Display the graph and table for all to see. Select groups to share how they used the two different representations to get their answers for each question. To further student thinking about the advantages and disadvantages of each representation, ask:

• “Which representation do you think is better for identifying the highest recorded temperature in a city?” (The graph, since I just have to find the highest part. In the table I have to read all the values in order to find the highest temperature.)
• “Which representation do you think is quicker for figuring out the change in temperature between 1:00 p.m. and 5:00 p.m.?” (The table is quicker since the numbers are given, and I only have to subtract. In the graph, I have to figure out the temperature values for both times before I can subtract.)

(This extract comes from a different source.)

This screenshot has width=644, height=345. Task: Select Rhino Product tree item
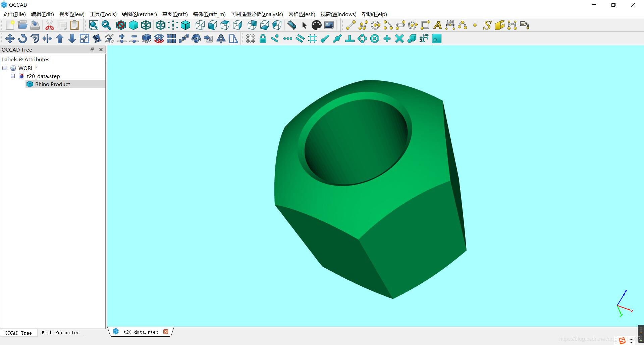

This is the second of three activities in which students make connections between different functions represented in different ways. In this activity, students are given an equation and a graph of the volumes of two different objects. Students then compare inputs and outputs of both functions and what those values mean in the context of the shapes (MP2).

In the digital version of the activity, students use an applet to compare the two functions. The applet allows students to have an interactive version of the graph to identify coordinates. Use the digital version if it would benefit students identifying points more precisely.

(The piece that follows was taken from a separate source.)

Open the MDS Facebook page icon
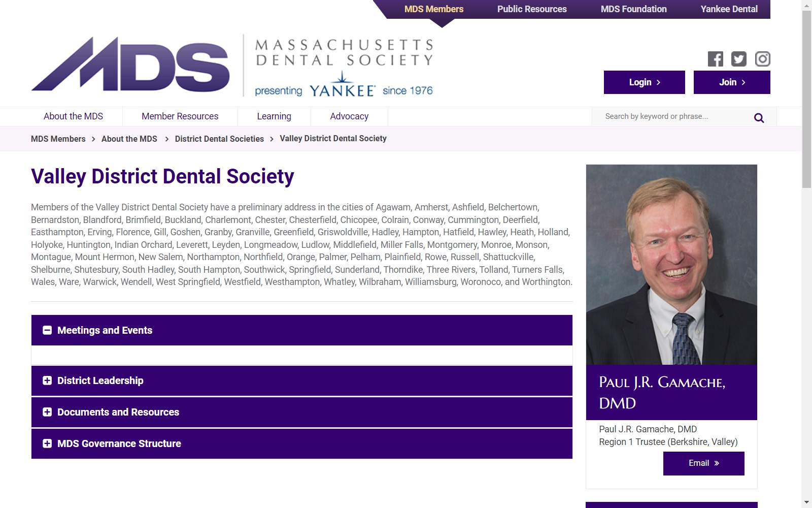 pyautogui.click(x=716, y=59)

The purpose of this discussion is for students to think about how they used the information from the different representations to answer questions about the context.

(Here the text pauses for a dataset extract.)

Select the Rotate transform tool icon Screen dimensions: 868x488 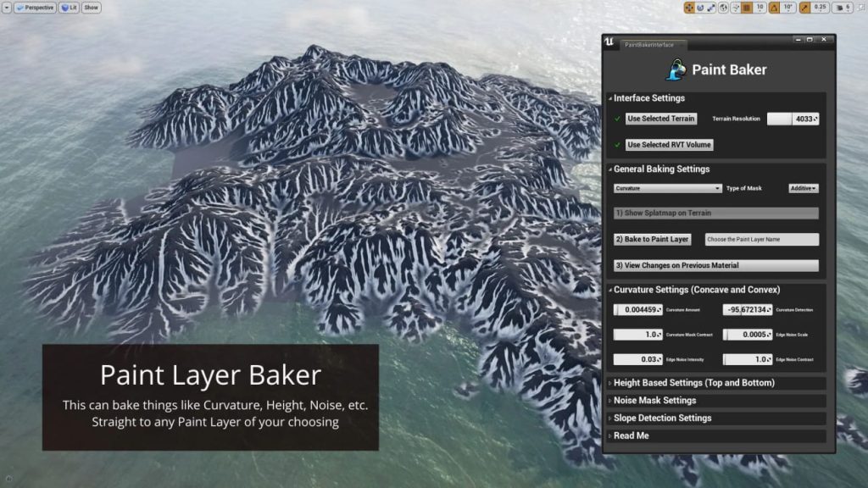pyautogui.click(x=700, y=7)
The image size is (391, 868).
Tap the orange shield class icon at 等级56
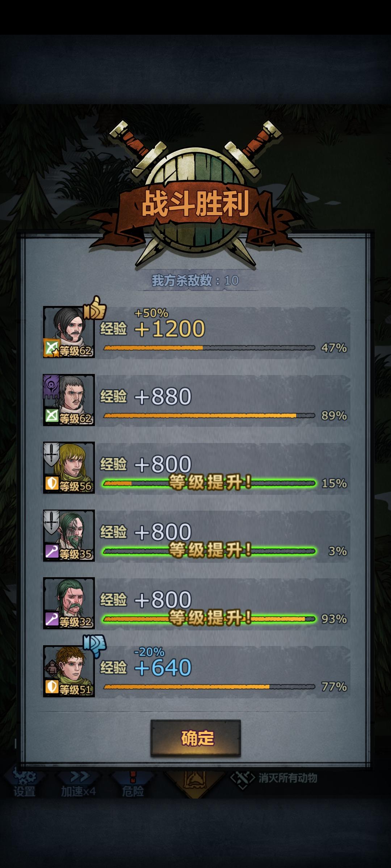[52, 483]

Display the equation and graph for all to see. Direct students’ attention to the reference created using Collect and Display. Ask students to share how they used the representations to answer the questions. Invite students to borrow language from the display as needed. As they respond, update the reference to include additional phrases. Consider asking the following questions to prompt students to expand on their answers:

• “How did you use the given representations to find an answer? How did you use the equation? The graph?”
• “For which problems was it nicer to use the equation? The graph? Explain your reasoning.”

In this activity, students continue their work comparing properties of functions represented in different ways. Students are given a verbal description and a table to compare and decide whose family traveled farther over the same time intervals. The purpose of this activity is for students to continue building their skill interpreting and comparing functions.

If students do not notice that Elena’s family’s speed has different units than Andre's family, ask

• “What do you notice so far about the information you have for the two families?”
• “What needs to be true to compare two rates?”

The purpose of this discussion is for students to think about how they use a verbal description and table to answer questions related to the context. Ask students to share their solutions and how they used the equation and graph. Consider asking some of the following questions:

• “How did you use the table to get information? How did you use the verbal description?”
• “What did you prefer about using the description to solve the problem? What did you prefer about using the table to solve the problem?”